SharpDebug icon indicating copy to clipboard operation
SharpDebug copied to clipboard

DwarfCompilationUnit.ReadData causes excessive memory usage on large binaries

Open dedmen opened this issue 4 years ago • 1 comments

All the Attributes parsed in DwarfSymbolProvider.DwarfCompilationUnit.ReadData are not deduplicated/interned. For a big binary (in my case with debug info about 900MB) this will cause extreme memory usage. Within the first 100 compilation units my memory usage rises to 12GB and then it gets stuck there because I ran out of memory.

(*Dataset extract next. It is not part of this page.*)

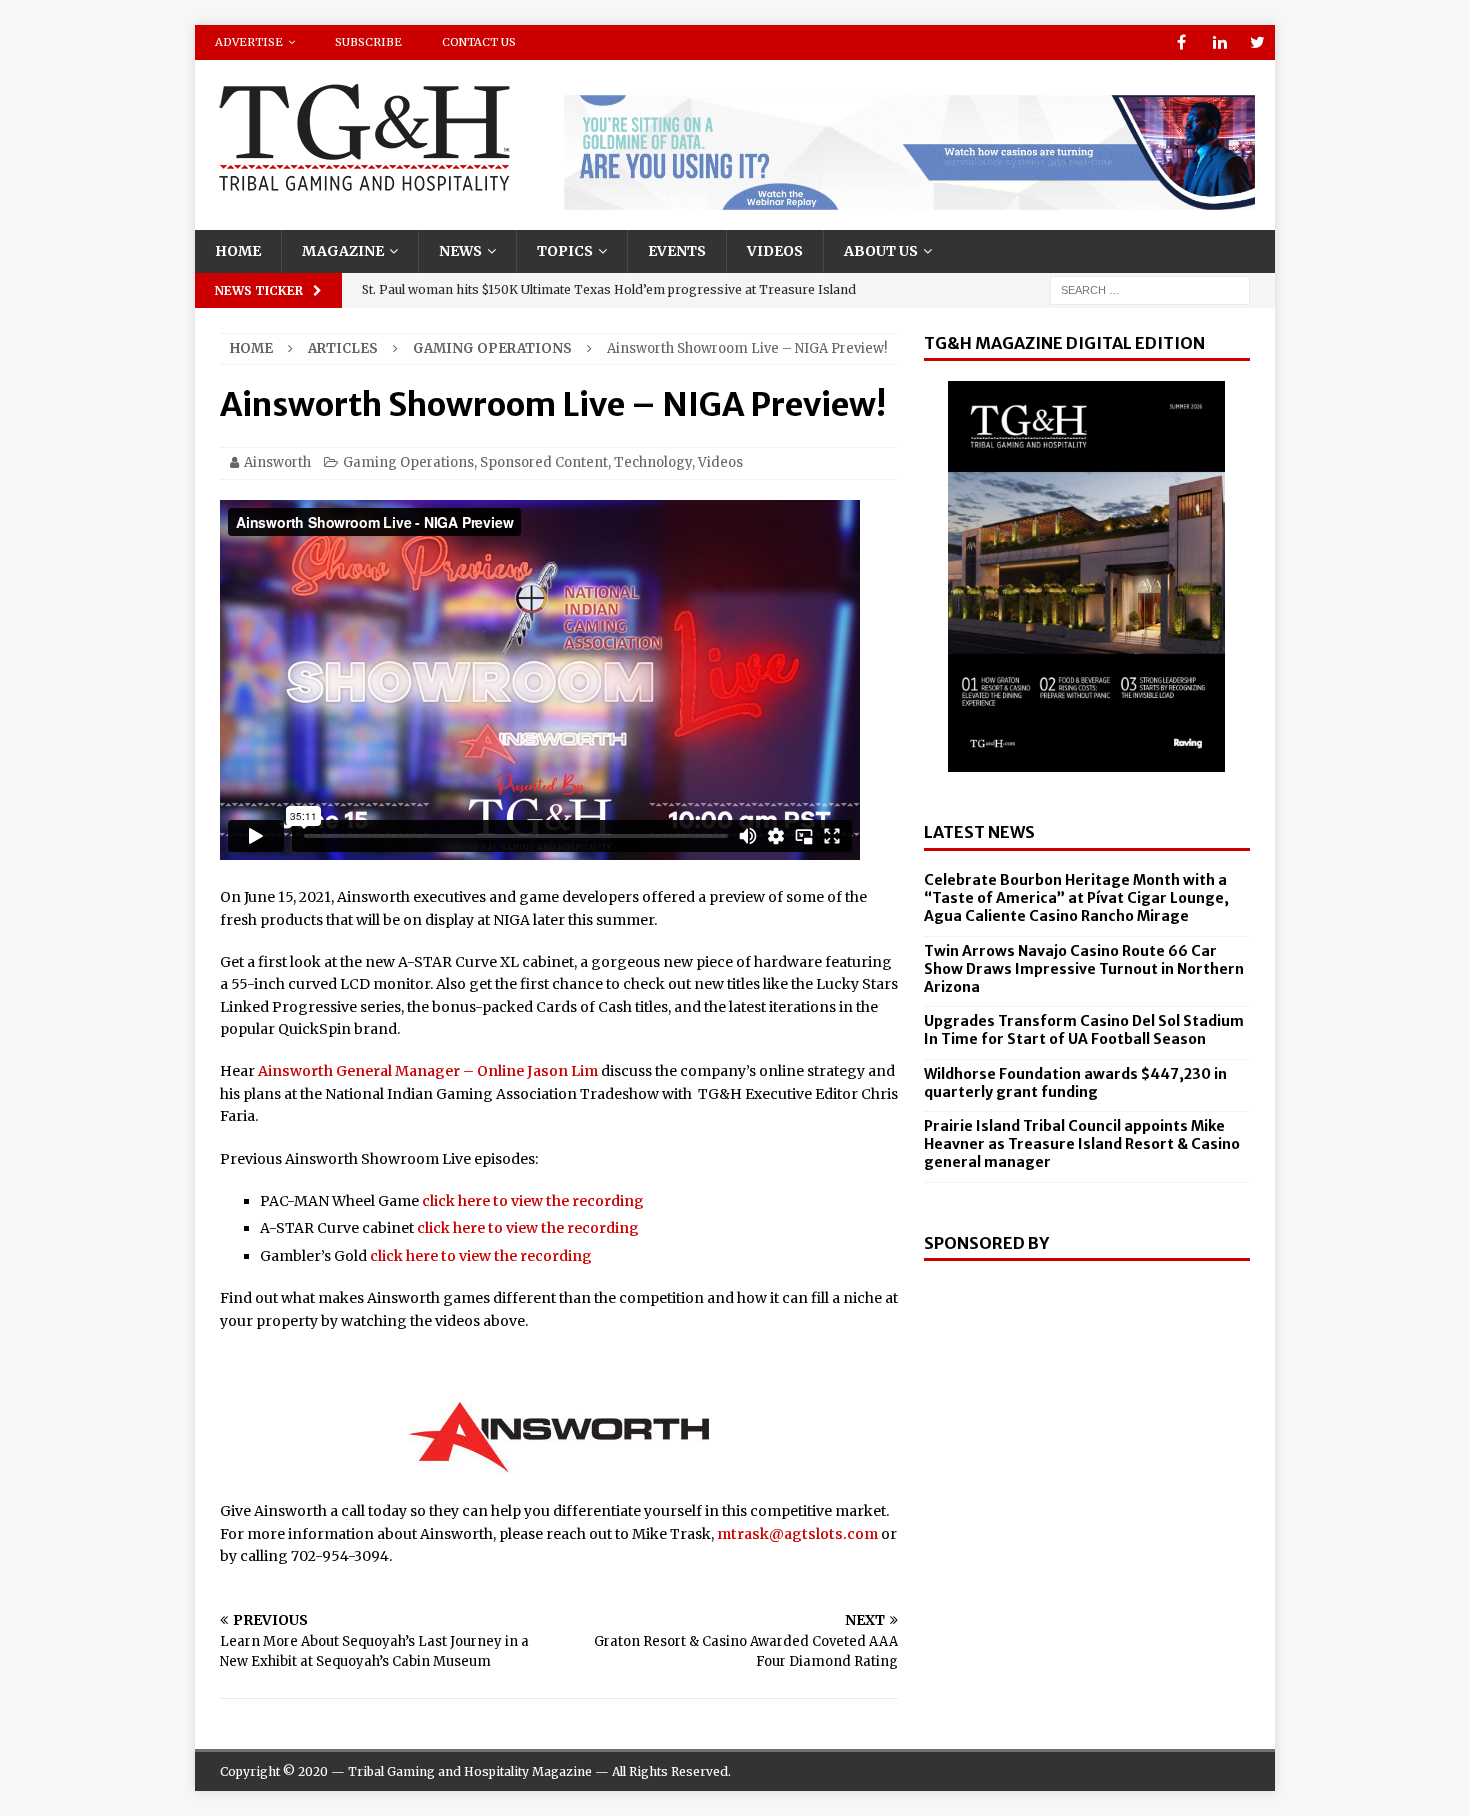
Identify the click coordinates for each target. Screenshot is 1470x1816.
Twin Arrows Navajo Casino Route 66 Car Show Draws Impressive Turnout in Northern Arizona (1084, 969)
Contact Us (479, 42)
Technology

As a ultra ugly hotfix I added this in DwarfSymbolProvider.ParseCompilationUnits

public class StringInterner
    {
        // deduplicate strings
        // meh https://github.com/dotnet/runtime/issues/21603 https://stackoverflow.com/questions/7760364/how-to-retrieve-actual-item-from-hashsett 
        ConcurrentDictionary<object, object> stringBank = new ConcurrentDictionary<object, object>();

        public object InternObject(object str)
        {
            if (str == null) return str;

            if (stringBank.TryGetValue(str, out var result))
            {
                return result;
            }

            stringBank.AddOrUpdate(str, str, (x,y)=> x);
            return str;
        }
    }

private static DwarfCompilationUnit[] ParseCompilationUnits(byte[] debugData, byte[] debugDataDescription, byte[] debugStrings, NormalizeAddressDelegate addressNormalizer)
        {
            using (DwarfMemoryReader debugDataReader = new DwarfMemoryReader(debugData))
            using (DwarfMemoryReader debugDataDescriptionReader = new DwarfMemoryReader(debugDataDescription))
            using (DwarfMemoryReader debugStringsReader = new DwarfMemoryReader(debugStrings))
            {
                List<DwarfCompilationUnit> compilationUnits = new List<DwarfCompilationUnit>();

                StringInterner interner = new StringInterner();

                List<Task> tasksList = new List<Task>();

                while (!debugDataReader.IsEnd)
                {
                    DwarfCompilationUnit compilationUnit = new DwarfCompilationUnit(debugDataReader, debugDataDescriptionReader, debugStringsReader, addressNormalizer, interner);

                    tasksList.Add(Task.Run(() =>
                    {
                        // intern all attributes in seperate threads

                        foreach (var compilationUnitSymbol in compilationUnit.Symbols)
                        {
                            compilationUnitSymbol.Attributes = 
                                compilationUnitSymbol.Attributes
                                    .Select(x => new KeyValuePair<DwarfAttribute, DwarfAttributeValue>(x.Key, interner.InternObject(x.Value) as DwarfAttributeValue))
                                    .ToDictionary(x => x.Key, x => x.Value);
                        }
                    }));




                    compilationUnits.Add(compilationUnit);
                }

                Task.WaitAll(tasksList.ToArray());

                return compilationUnits.ToArray();
            }
        }

This keeps my memory usage at the 400th compilation unit down at 7.7GB which is atleast usable. I originally did the interning in DwarfCompilationUnit.data but that took too much time, the data reading is already the performance bottleneck, better not add anything extra to it. Moving it out into a seperate thread/task works well for me so far. One could probably intern the whole attribute instead of just the attribute value, not sure if that would be better, I assume it won't.

dedmen avatar Oct 14 '21 13:10 dedmen

The next way more elaborate step would be noticing that almost all CU's have the std:: namespace, with over and over again the same symbols inside it that can all be deduplicated (the only things that are different are the offsets), but oof

dedmen avatar Oct 14 '21 14:10 dedmen